**EXCERTO:**
Acórdão do Supremo Tribunal de Justiça
Processo:
04S2540
Nº Convencional: JSTJ000
Relator: ABÍLIO VASCONCELOS
Descritores: SOCIEDADE POR QUOTAS
GERENTE
ACTO VINCULATIVO
GARANTIAS ESPECIAIS DAS OBRIGAÇÕES
NULIDADE
ÓNUS DA PROVA
Nº do Documento: SJ200409300025402
Data do Acordão: 09/30/2004
Votação: UNANIMIDADE
Tribunal Recurso: T REL ÉVORA
Processo no Tribunal Recurso: 2049/03
Data: 02/05/2004
Texto Integral: S
Privacidade: 1
Meio Processual: REVISTA.
Decisão: NEGADA A REVISTA.
Sumário : I - Os actos praticados pelo gerente em nome da sociedade, e dentro dos poderes que a lei lhe confere, vinculam-na perante terceiros.
II - Quando uma sociedade comercial preste garantias reais ou pessoais a dívidas de outras entidades e pretenda obter a declaração da sua nulidade, ao abrigo do disposto no art. 6º nº 3 do C.S.C., recai sobre a sociedade garante o ónus da prova da inexistência de interesse próprio e de relação de domínio ou de grupo com a entidade beneficiária.
Decisão Texto Integral: Acordam no Supremo Tribunal de Justiça:

"A", Lda. intentou a presente acção, com processo ordinário, contra B, SCC, Lda., pedindo se declarem nulas ou, subsidiariamente, anuladas as hipotecas celebradas por escritura pública de 03 de Junho de 1993, lavrada de fls. 77v. a 79v. do Lº 132-I das Notas do 21º Cartório Notarial de Lisboa e que seja ordenado o cancelamento dos registos dos actos anulandos e todos os que depois deles e com base neles foram registados.

Para o efeito alega, em síntese que na sua assembleia geral de 10.05.1993, reunida a pedido de uma das suas sócias, foi deliberada a constituição das hipotecas em causa que tinham por conteúdo a prestação de garantia para pagamento de uma letra aceite por C, Lda, que esta não pagou, sendo certo que tais garantias não foram prestadas no interesse da autora e que entre esta e a C, Lda. não existe relação de domínio ou de grupo.

A Ré, citada, contestou dizendo, em súmula, que lhe não pode ser aposta qualquer limitação que afecte a validade das hipotecas, já que é terceiro e agiu de boa-fé, actuando a A. com abuso de direito, estando a invocada anulabilidade sanada, por caducidade do direito. Pede a improcedência da acção.

Houve réplica da autora.

Na 1ª instância foi a acção julgada improcedente e tendo a respectiva sentença sido confirmada, pelo acórdão do Tribunal da Relação de Évora, de fls. 259 a 272, a A., irresignada recorreu para este Supremo Tribunal formulando, nas suas alegações, as seguintes essenciais conclusões:

1 - A hipoteca constituída pela A. a favor da recorrida é contrária ao interesse da A. pelo que a mesma não dispunha de capacidade de exercício para a prática do acto, nos termos dos nºs 1 e 3 do art. 6º do Cód. Soc. Comerciais.

**DADOS FORNECIDOS:**
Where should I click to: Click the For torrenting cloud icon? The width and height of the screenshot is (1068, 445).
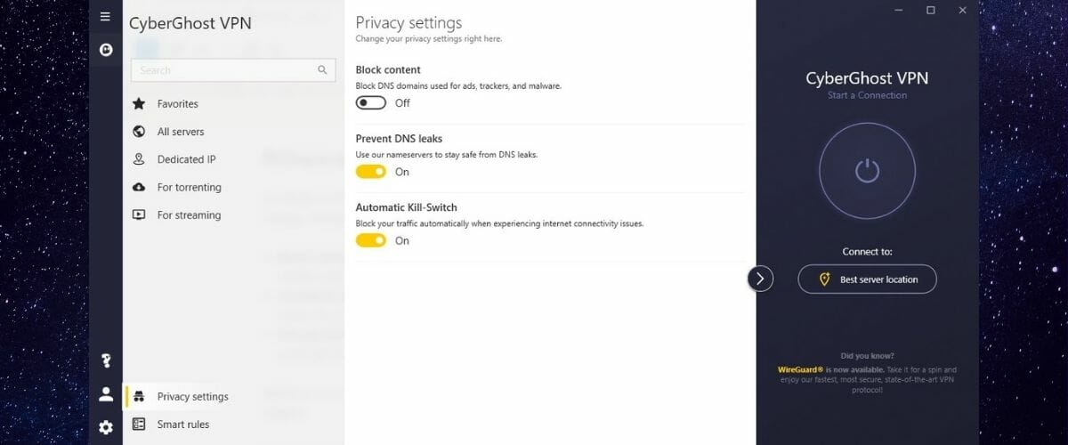[x=139, y=187]
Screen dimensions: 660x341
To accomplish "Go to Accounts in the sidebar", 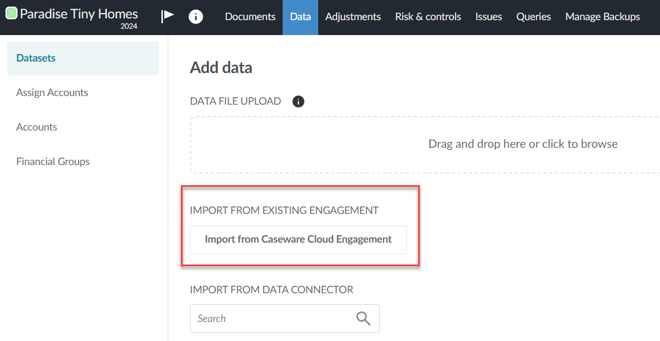I will pos(37,127).
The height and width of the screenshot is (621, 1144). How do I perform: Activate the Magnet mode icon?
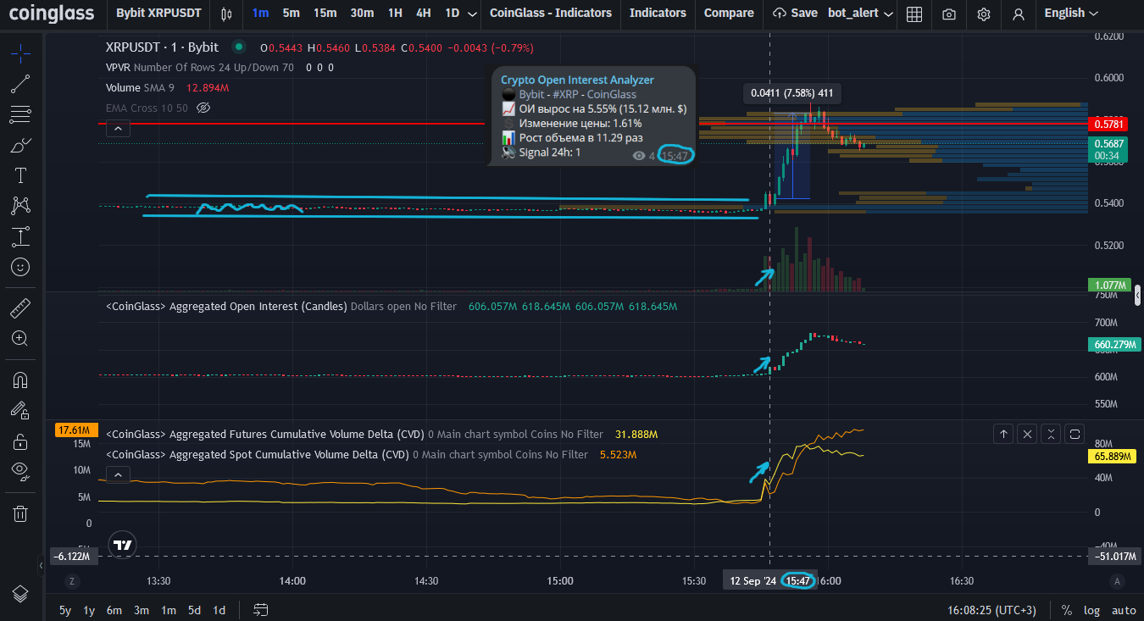[21, 380]
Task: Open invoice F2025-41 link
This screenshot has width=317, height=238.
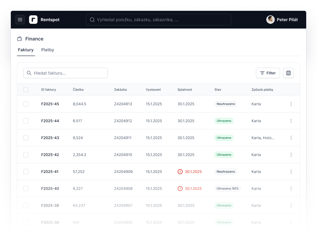Action: 50,172
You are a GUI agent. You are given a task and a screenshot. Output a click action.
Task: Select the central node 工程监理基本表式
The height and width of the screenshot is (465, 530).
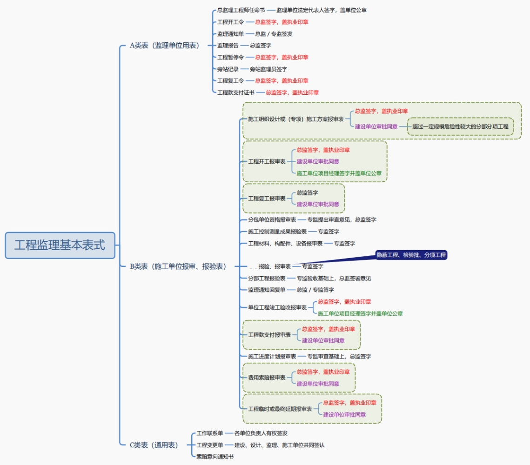tap(60, 246)
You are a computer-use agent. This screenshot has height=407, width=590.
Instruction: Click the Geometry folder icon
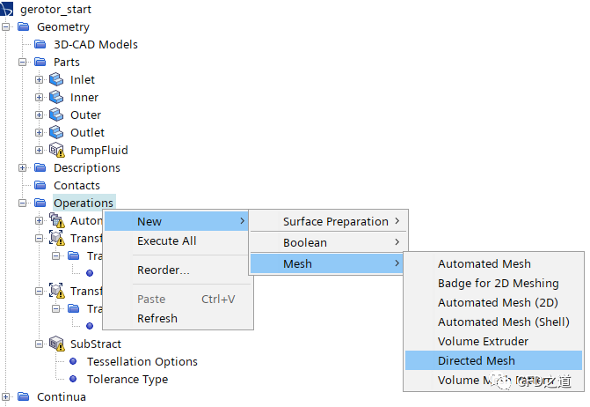pyautogui.click(x=23, y=27)

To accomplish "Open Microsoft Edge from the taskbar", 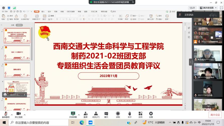I will [82, 122].
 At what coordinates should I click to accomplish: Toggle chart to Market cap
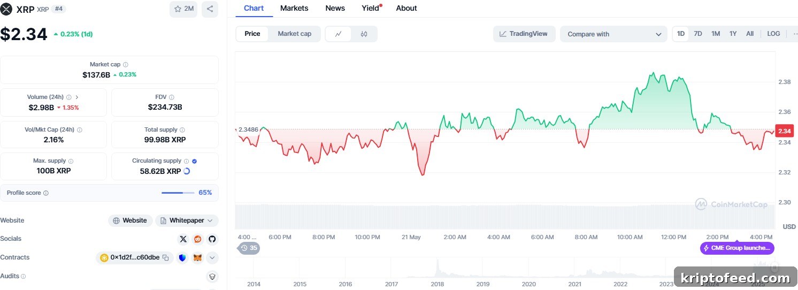(294, 34)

**OBJETIVO:**
Transcreva sem alterações a passagem do acórdão que vai de "Houve réplica da" até "Cód. Soc. Comerciais.".

**RESULTADO:**
Houve réplica da autora.

Na 1ª instância foi a acção julgada improcedente e tendo a respectiva sentença sido confirmada, pelo acórdão do Tribunal da Relação de Évora, de fls. 259 a 272, a A., irresignada recorreu para este Supremo Tribunal formulando, nas suas alegações, as seguintes essenciais conclusões:

1 - A hipoteca constituída pela A. a favor da recorrida é contrária ao interesse da A. pelo que a mesma não dispunha de capacidade de exercício para a prática do acto, nos termos dos nºs 1 e 3 do art. 6º do Cód. Soc. Comerciais.